B. Demand for Payment and Instituting Rule 69 Discovery

          The first step in the collection process is simply to ask the debtor to pay. A letter demanding payment should be sent ten days after judgment has been entered in favor of the Government in the district court.43 This is so regardless of whether the taxpayer intends to appeal, unless the taxpayer has obtained a stay of collection.

          A sample demand letter is attached as Exhibit 8. To the extent feasible, however, demand letters should be adapted and personalized to suit the particular case, in light of the trial attorney's knowledge about the case's collection potential; using a form demand letter is most appropriate where the Division's attorneys have had no previous discussion or contact with the taxpayer's representative or the taxpayer concerning collectibility. The less a demand letter looks like standard boilerplate, which may be safely ignored, the more effective the request for payment will be. Accordingly, if administrative collection is possible, remind the taxpayer of that in the letter. If the taxpayer owns a home that normally would be exempt from creditors' process, remind the taxpayer that state exemption statutes do not bind the United States.44 If there is a potential for recovering the 28 U.S.C. § 3011 ten-percent surcharge (discussed at § III.D., infra), say so.

          If you have already ascertained that the taxpayer has no intention of paying anything towards any judgment that may be entered, early service of Rule 69 interrogatories (seeking information as to financial condition, see discussion of Rule 69 discovery, infra) will eliminate wasted time and start the running of the taxpayer's 30-day period for answering much sooner. Thus, although not required at this point, you should consider sending Rule 69 interrogatories with the demand letter or shortly after it is sent. Of course, if the debtor satisfies the judgment within the 21-day period as requested in the demand letter the interrogatories need not be answered.

          In addition to seeking payment, the demand letter should also, if it has not already been done, either request that the judgment debtor fill out a Form 433-A (Rev. 5-2001) (Collection Information Statement for Wage Earners and Self-Employed Individuals) within 21 days, or be accompanied by Rule 69 interrogatories and a document request seeking financial information. See Exhibit 9 for a copy of Form 433-A and Privacy Act Statement45 and Exhibits 10 and 11 for sample Rule 69 interrogatories and a document request. A complete Form 433-A or Rule 69 interrogatory answers may be the starting point for negotiating a compromise of the judgment on the basis of collectibility.

          Since Rule 69 interrogatories can seek the same financial information as is sought by a Form 433-A, the only significant difference between the two is that a debtor cannot be compelled to submit a Form 433-A. In contrast, answers to Rule 69 discovery, like prejudgment discovery, can be compelled pursuant to Fed. R. Civ. P. 37. On balance then, Rule 69 interrogatories are preferable unless there is good reason to believe that a completed Form 433-A will be promptly submitted.

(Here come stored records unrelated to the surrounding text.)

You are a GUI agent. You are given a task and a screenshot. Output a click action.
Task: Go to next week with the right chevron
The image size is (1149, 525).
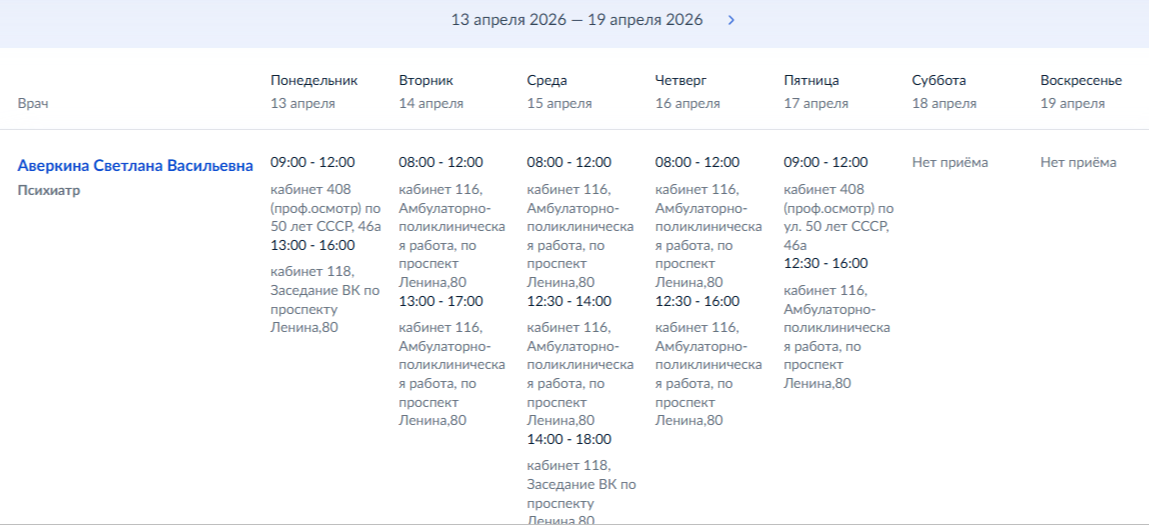[x=731, y=20]
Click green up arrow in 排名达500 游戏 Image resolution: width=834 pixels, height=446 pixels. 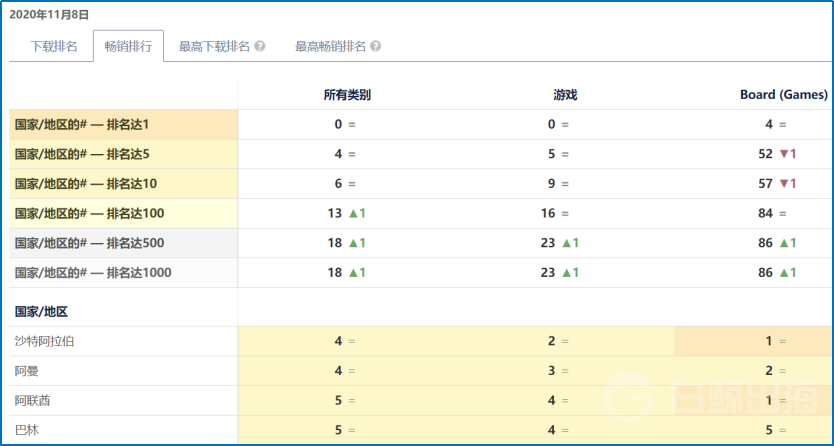[x=565, y=243]
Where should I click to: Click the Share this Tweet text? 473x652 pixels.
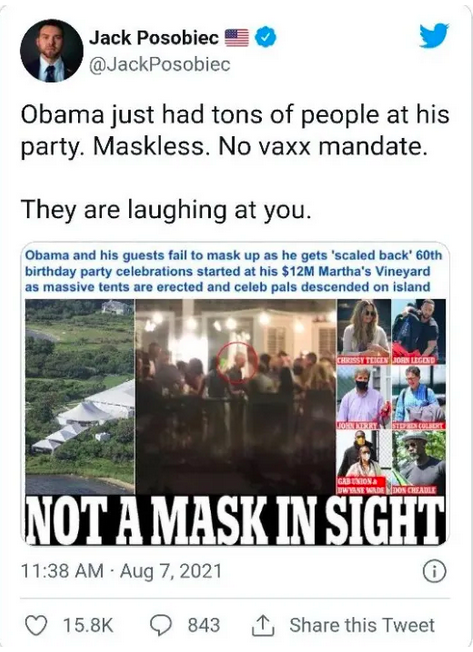[x=362, y=625]
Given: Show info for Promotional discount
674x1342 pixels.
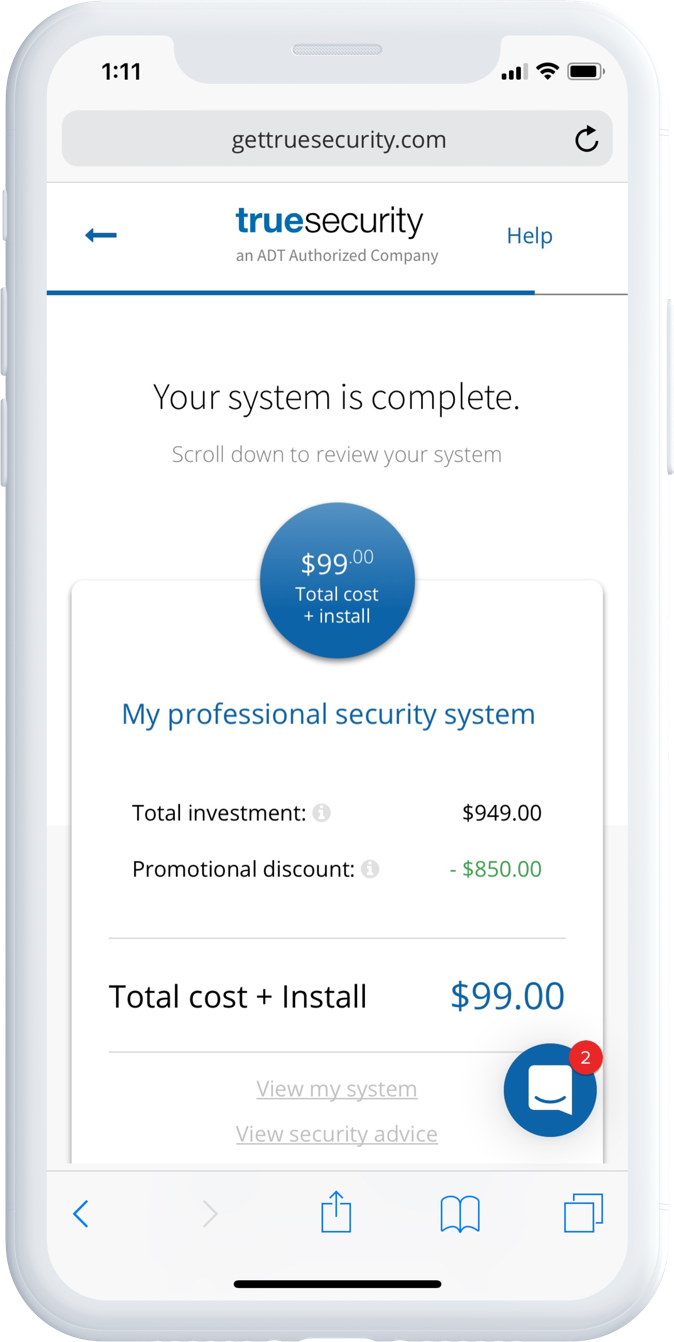Looking at the screenshot, I should pos(370,869).
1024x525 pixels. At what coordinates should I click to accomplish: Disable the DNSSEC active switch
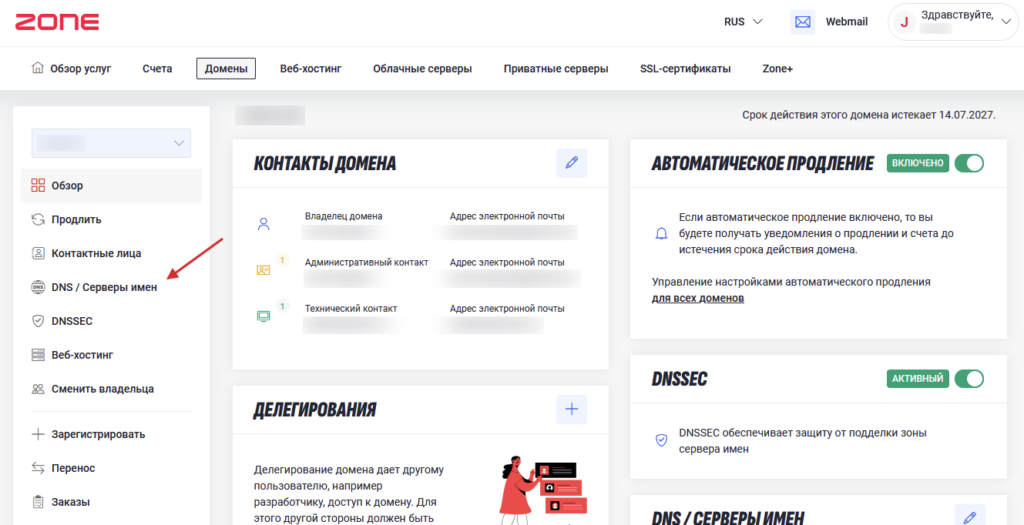968,379
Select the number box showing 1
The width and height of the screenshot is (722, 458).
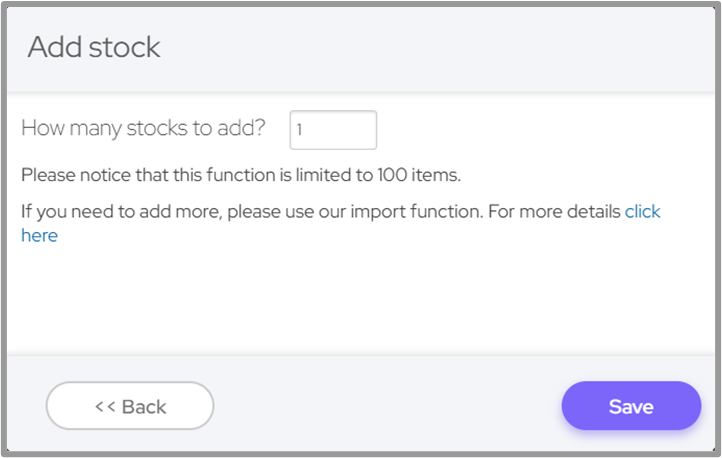point(333,130)
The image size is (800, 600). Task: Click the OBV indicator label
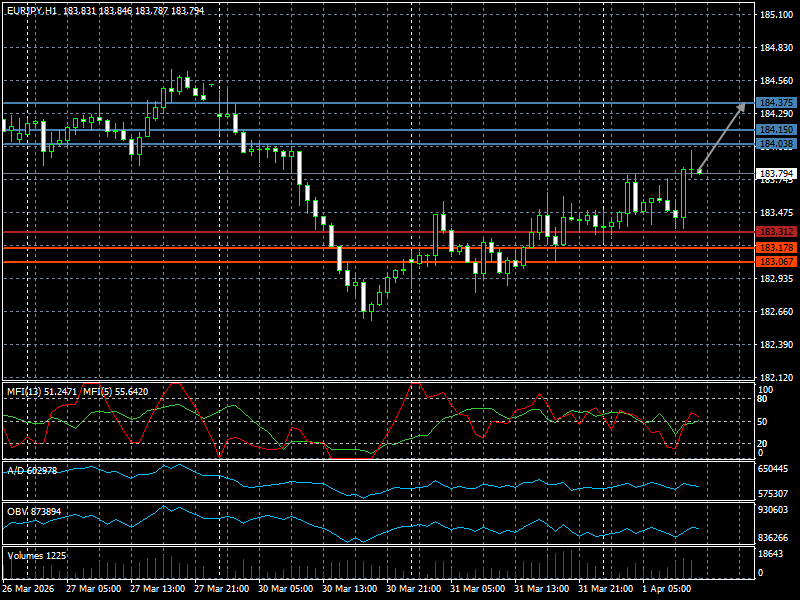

          The trial attorney should ensure that any Rule 69 interrogatory answers or completed Form 433-A are made part of the litigation file. Often in the past, collection efforts have been hampered because financial information collected in discovery has been lost or mislaid, particularly in situations where one or more trial attorneys have left the Division before collection efforts have been completed.

          Even if the taxpayer has submitted Rule 69 interrogatory answers or a Form 433-A, the attorney should proceed with informal or formal discovery to supplement and verify the information provided, as discussed in the next section.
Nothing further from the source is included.